In a filing in San Francisco Superior Court, Donovan alleges the guests were employees of Bot Company who rented his home "under false pretenses" to conduct prototype testing of robots designed for household chores, the Standard reports. The outlet also notes that multiple Bay Area hosts posted negative reviews about bookings tied to the same guests, alleging property damage and disruption.
Who Bot Company says it is
Bot Company describes its mission as building "a helpful robot for every home" to handle small, everyday tasks. On its site, the company says its San Francisco team includes alumni of Tesla, Cruise, OpenAI, Google, Pixar, and more, and that members have shipped products to hundreds of millions of users. The Standard likewise characterizes the team as founded by alumni of Tesla and Cruise, the autonomous vehicle company. Bot Company's website lists backers including Greenoaks, NFDG, Spark, Eclipse, Kleiner Perkins, and Y Combinator, and shows active hiring via an Ashby careers page.

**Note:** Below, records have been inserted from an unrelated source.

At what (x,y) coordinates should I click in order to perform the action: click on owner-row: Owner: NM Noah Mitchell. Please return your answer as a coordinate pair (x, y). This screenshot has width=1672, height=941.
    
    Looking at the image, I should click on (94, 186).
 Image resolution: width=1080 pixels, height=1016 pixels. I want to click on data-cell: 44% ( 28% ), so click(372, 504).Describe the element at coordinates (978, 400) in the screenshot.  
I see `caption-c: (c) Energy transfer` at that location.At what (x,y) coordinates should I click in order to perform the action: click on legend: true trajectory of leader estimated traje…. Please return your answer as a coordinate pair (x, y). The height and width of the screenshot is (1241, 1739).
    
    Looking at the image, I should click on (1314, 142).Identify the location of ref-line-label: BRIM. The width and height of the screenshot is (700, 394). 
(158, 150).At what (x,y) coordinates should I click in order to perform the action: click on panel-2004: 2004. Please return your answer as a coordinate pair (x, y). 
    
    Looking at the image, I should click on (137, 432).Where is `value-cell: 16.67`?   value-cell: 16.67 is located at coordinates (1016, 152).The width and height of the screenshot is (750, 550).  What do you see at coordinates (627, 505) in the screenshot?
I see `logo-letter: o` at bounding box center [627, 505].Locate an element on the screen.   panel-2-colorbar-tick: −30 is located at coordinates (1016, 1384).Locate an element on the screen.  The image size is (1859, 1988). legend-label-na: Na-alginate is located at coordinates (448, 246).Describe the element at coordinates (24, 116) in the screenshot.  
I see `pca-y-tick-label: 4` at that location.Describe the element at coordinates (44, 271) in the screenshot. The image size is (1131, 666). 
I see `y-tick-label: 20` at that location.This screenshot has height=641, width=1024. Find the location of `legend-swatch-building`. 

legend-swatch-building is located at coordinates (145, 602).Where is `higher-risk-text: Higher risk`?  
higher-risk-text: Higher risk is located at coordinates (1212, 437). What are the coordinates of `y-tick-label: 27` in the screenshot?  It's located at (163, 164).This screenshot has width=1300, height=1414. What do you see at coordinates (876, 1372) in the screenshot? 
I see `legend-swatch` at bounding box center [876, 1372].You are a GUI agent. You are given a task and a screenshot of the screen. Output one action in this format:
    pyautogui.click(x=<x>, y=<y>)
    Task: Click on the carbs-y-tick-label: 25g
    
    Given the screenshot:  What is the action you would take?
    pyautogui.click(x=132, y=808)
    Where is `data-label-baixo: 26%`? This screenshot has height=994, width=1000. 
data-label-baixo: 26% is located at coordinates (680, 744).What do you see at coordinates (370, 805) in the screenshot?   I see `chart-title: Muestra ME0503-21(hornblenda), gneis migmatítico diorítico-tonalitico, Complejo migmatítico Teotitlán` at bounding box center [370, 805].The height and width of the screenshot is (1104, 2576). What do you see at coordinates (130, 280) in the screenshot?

Bot Company does not publicly detail any field-testing or pilot programs on its homepage. The Standard's report centers on prototype testing allegedly conducted inside short-term rentals booked through Airbnb. The article does not specify how many properties were involved or the total damage implicated across bookings.
The open questions
The Standard’s report does not detail the specific legal claims or requested damages. It does not cite any statement from Bot Company or from Airbnb. It is not clear from the reporting whether the alleged testing was company-sanctioned, how bookings were arranged, or what consent, if any, was obtained from hosts for testing robotics equipment in their homes.
For a young robotics company trying to build a general-purpose home robot, real-world data and edge cases are invaluable. But conducting prototype work in third-party residential spaces raises complex questions about risk, liability, and trust on a platform like Airbnb. Bot Company has not announced a product, timeline, or commercial pilot publicly; its site focuses on recruiting and the long-term vision for a helpful in-home assistant.